Task brief - Among the entries, which lines carry the string "computer"? Copy each of them.
[[ Given records open ]]
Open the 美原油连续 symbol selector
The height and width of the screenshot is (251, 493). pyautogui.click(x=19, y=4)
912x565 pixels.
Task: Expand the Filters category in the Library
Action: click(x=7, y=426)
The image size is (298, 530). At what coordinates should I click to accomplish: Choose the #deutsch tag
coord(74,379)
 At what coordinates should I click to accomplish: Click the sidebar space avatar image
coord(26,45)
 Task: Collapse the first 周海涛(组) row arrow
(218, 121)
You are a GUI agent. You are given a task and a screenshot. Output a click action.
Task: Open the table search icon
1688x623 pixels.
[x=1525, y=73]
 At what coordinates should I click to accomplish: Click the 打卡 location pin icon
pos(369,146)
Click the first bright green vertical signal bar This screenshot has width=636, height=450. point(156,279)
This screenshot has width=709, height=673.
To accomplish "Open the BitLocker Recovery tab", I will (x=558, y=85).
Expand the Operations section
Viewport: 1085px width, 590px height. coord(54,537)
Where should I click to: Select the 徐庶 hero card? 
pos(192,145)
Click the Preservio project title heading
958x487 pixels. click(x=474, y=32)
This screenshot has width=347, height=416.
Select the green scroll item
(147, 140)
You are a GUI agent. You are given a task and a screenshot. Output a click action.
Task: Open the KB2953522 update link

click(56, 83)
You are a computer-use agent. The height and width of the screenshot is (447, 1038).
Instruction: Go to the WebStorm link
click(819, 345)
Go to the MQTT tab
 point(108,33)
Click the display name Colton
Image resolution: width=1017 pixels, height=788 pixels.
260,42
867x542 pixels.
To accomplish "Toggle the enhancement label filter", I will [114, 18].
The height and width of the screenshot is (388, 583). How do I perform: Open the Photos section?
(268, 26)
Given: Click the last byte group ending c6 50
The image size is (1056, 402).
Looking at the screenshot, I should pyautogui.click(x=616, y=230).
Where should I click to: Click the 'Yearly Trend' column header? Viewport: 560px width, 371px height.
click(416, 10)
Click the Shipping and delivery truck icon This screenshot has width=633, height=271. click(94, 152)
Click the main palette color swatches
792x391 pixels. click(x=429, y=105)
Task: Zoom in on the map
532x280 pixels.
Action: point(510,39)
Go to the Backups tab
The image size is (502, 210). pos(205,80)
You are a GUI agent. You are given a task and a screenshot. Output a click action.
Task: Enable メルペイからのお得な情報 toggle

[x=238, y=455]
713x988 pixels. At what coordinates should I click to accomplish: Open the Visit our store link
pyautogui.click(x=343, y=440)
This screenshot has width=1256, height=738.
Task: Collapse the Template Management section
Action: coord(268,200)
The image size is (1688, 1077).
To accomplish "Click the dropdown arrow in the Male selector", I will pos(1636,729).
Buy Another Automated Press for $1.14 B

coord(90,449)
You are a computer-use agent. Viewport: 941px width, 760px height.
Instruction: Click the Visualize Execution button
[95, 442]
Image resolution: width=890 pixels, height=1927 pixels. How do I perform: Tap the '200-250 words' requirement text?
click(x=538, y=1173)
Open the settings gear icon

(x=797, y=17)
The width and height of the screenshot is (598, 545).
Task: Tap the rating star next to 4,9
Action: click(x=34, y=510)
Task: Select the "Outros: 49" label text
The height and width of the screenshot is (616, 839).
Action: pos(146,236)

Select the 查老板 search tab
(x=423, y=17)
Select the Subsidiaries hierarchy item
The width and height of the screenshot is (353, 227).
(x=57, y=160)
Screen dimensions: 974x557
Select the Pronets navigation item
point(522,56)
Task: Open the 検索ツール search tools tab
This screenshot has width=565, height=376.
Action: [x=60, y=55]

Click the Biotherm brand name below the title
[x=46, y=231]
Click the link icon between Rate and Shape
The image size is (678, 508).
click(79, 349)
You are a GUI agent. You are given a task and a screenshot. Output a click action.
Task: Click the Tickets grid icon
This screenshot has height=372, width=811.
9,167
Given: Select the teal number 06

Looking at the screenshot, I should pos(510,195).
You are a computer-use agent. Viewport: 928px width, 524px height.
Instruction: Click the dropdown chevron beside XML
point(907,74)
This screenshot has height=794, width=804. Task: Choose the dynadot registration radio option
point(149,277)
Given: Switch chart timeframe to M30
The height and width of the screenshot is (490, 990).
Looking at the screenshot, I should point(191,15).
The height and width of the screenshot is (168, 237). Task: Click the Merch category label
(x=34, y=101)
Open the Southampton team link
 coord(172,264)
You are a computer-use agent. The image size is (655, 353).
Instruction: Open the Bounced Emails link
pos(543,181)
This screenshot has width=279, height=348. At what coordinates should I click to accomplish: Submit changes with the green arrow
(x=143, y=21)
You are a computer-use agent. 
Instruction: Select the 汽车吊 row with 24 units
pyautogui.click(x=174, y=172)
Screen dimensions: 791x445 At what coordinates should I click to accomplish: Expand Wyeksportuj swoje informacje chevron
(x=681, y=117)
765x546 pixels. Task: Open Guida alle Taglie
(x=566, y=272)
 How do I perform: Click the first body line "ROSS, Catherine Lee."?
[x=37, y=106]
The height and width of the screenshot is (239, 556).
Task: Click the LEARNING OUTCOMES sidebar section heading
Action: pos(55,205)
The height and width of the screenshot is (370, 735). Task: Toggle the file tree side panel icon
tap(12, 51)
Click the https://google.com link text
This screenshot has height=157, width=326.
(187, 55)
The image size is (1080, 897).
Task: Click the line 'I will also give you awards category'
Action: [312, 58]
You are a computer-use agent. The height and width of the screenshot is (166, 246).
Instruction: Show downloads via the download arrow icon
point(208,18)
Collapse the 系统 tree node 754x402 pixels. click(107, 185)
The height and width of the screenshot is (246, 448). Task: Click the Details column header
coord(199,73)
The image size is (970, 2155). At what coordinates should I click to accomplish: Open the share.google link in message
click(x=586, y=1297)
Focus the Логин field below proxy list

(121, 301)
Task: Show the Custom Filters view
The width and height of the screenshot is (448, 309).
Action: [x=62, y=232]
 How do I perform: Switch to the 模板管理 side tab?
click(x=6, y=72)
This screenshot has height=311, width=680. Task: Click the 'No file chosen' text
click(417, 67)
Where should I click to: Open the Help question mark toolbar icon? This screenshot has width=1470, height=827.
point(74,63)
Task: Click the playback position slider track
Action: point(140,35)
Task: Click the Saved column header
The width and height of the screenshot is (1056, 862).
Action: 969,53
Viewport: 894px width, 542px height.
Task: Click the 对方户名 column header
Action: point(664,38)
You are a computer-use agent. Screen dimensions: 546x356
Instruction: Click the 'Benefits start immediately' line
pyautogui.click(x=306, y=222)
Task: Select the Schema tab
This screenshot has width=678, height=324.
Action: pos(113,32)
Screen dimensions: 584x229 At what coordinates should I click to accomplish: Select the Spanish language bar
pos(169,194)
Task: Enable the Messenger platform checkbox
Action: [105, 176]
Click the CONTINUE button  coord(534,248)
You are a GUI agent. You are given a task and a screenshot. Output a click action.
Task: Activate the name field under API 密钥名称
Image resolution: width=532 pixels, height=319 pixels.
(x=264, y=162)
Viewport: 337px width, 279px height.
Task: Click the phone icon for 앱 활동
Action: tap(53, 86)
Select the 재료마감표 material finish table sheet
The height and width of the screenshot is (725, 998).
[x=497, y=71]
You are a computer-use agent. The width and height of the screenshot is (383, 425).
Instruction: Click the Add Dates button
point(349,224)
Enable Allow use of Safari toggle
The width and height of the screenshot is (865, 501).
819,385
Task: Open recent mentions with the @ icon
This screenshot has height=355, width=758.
[[ Given records closed ]]
Output for this exercise -
You are a computer-use agent. The height and width of the screenshot is (447, 1038).
You are a computer-use agent. Viewport: 941px width, 760px height.
You are a computer-use agent. Viewport: 928px width, 524px height.
You are a computer-use agent. The image size is (655, 353).
You are a computer-use agent. 
You are a computer-use agent. The height and width of the screenshot is (166, 246).
You are a computer-use agent. Screen dimensions: 546x356
You are a computer-use agent. The width and height of the screenshot is (383, 425).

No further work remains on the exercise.